Go through the listing below and report how many lines contain the word "agent"; write no other words.
BEGIN
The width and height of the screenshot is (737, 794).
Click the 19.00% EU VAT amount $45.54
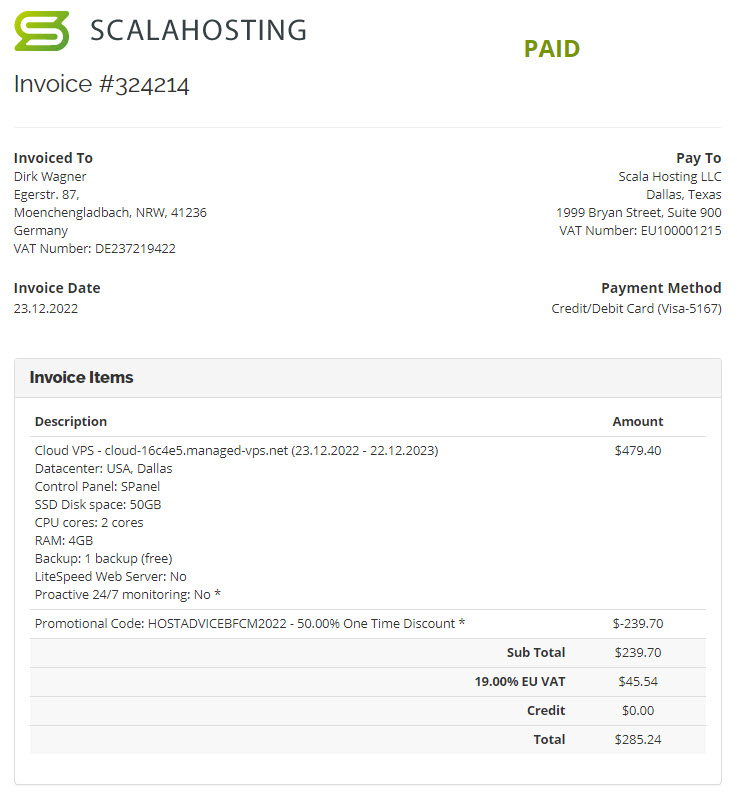(637, 682)

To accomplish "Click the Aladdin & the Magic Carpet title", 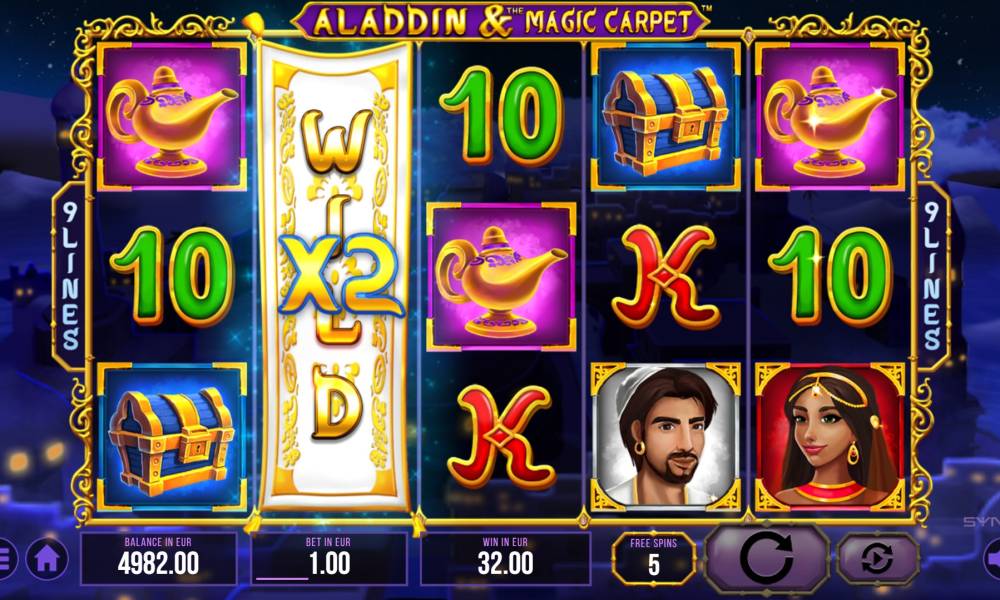I will click(501, 20).
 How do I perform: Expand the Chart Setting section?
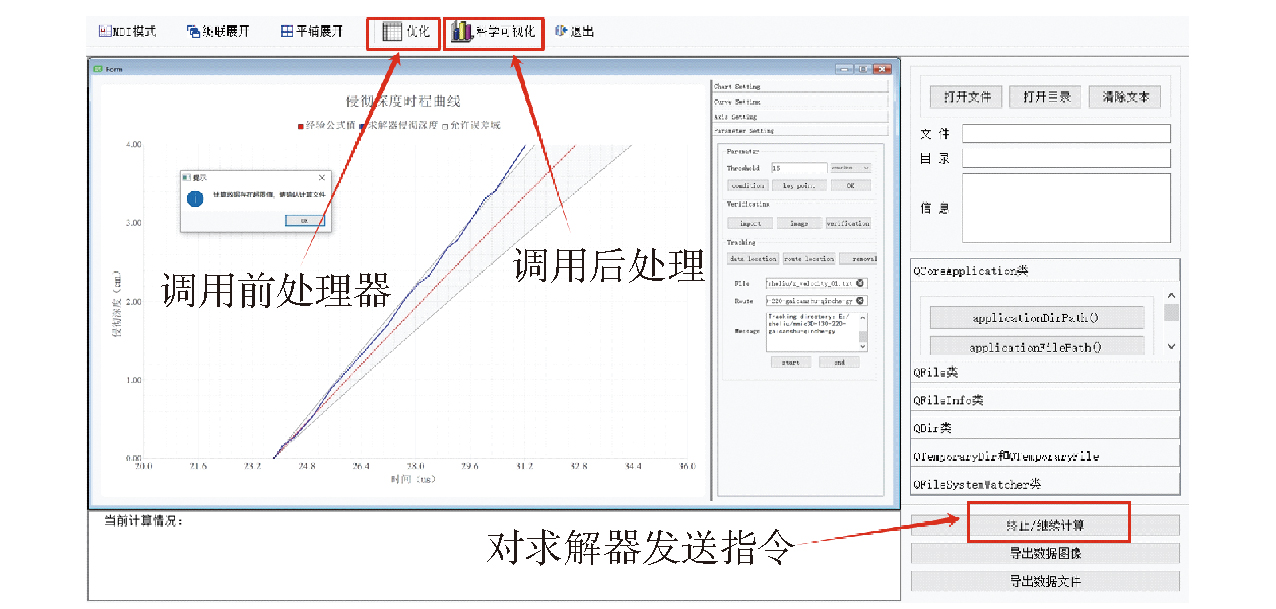[799, 87]
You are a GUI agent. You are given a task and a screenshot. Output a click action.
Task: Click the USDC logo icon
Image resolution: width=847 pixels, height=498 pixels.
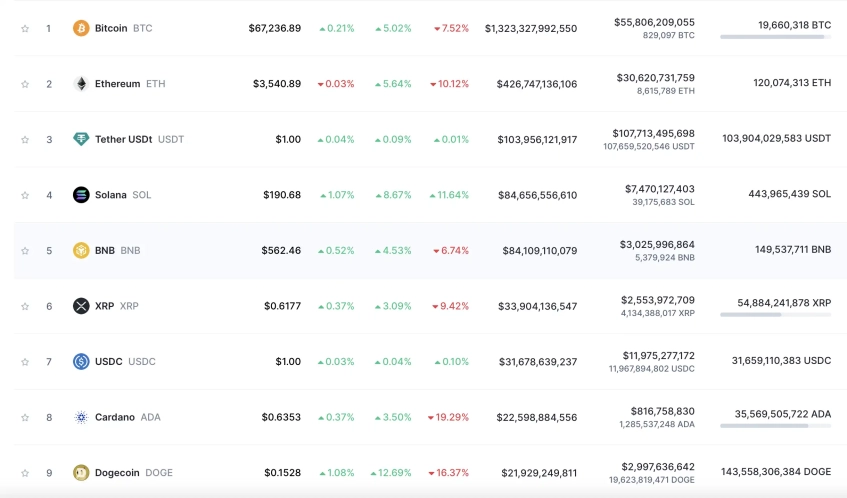pos(81,361)
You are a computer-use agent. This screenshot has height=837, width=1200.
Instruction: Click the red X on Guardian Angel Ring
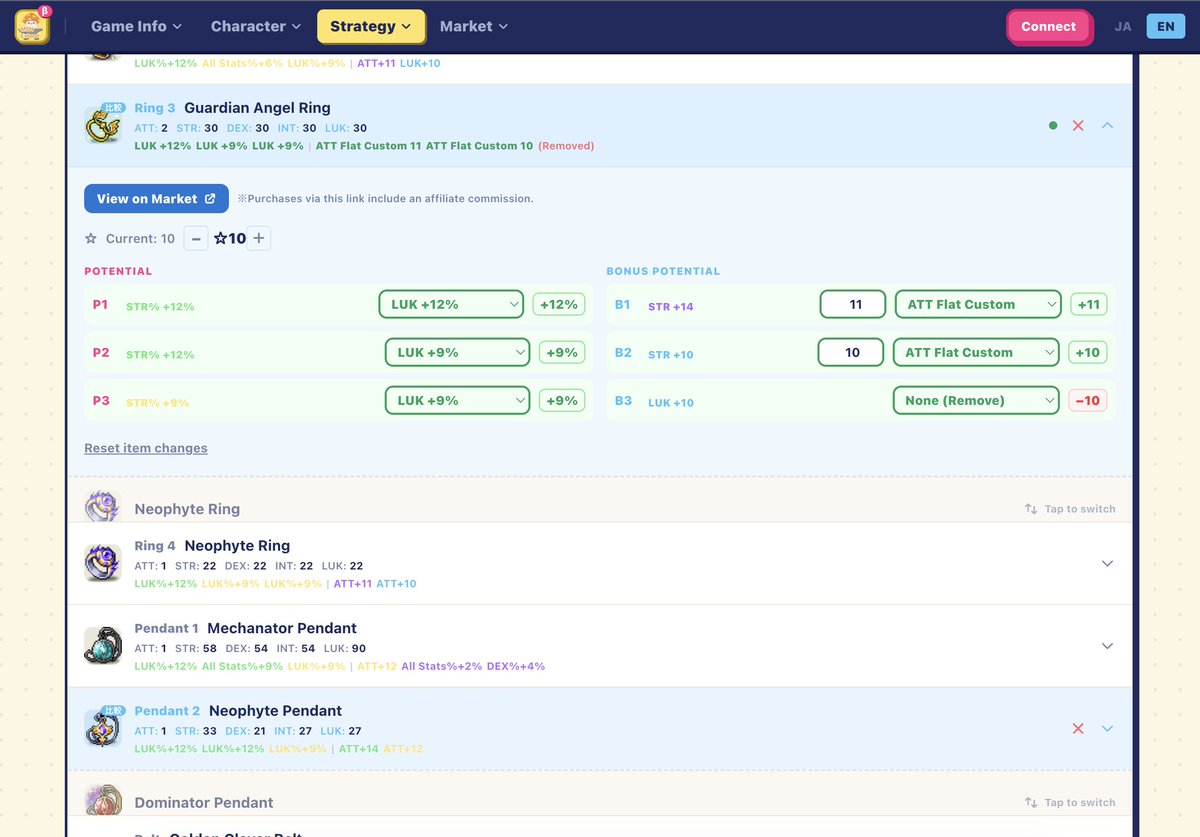point(1078,126)
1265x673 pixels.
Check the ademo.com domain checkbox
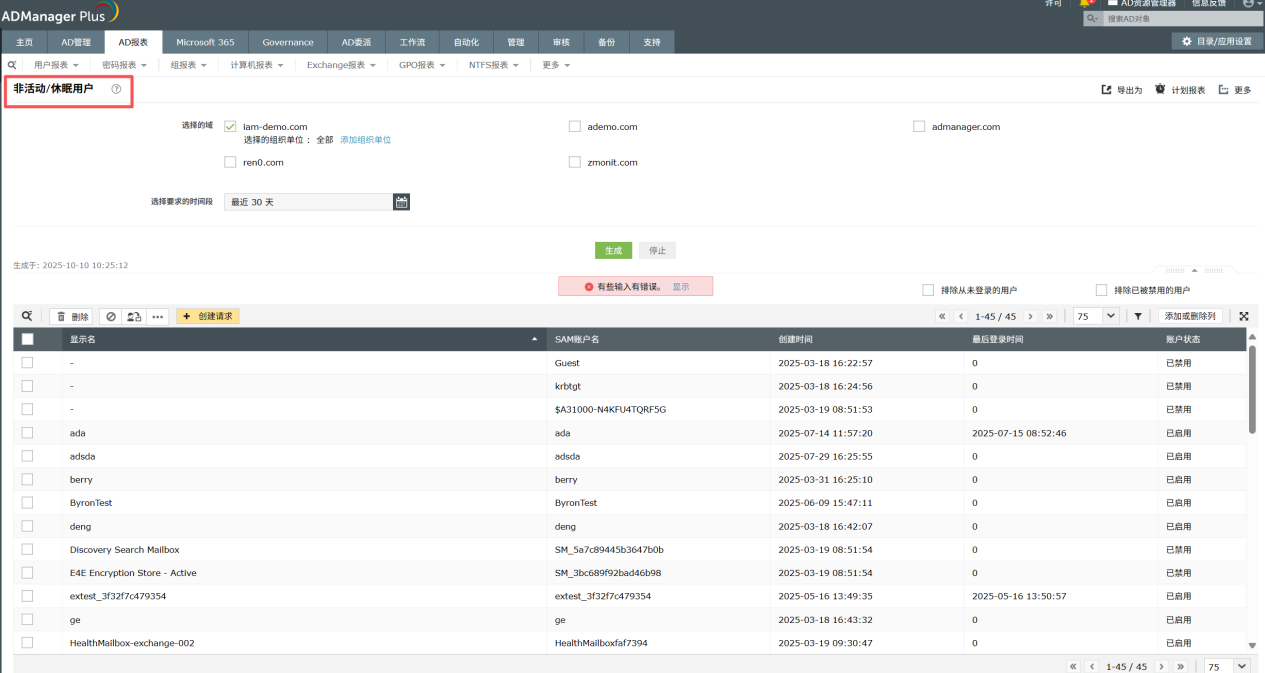pyautogui.click(x=575, y=127)
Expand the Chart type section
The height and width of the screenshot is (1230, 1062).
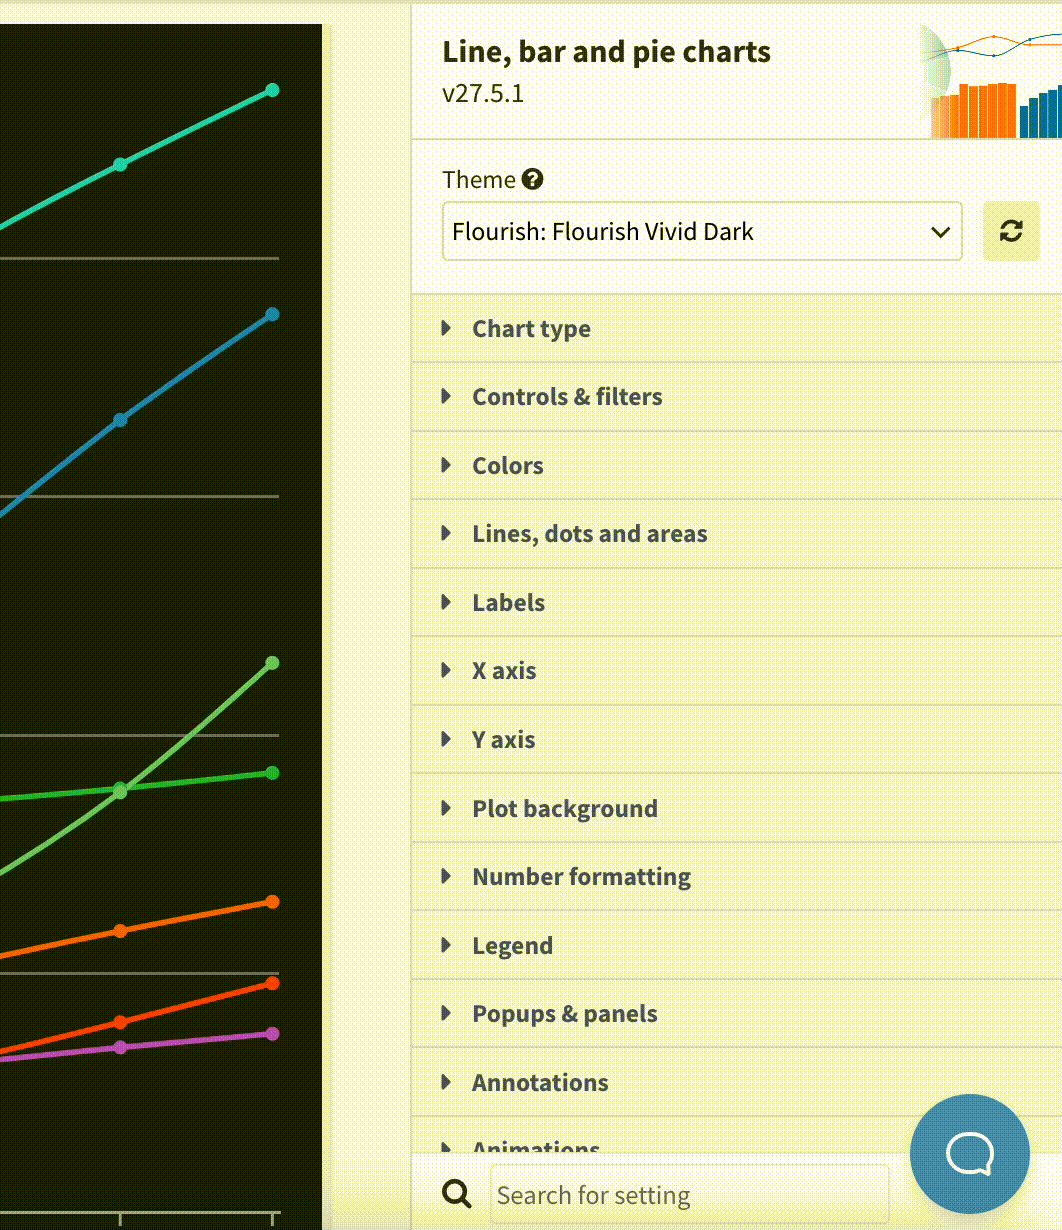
END
## Response area
2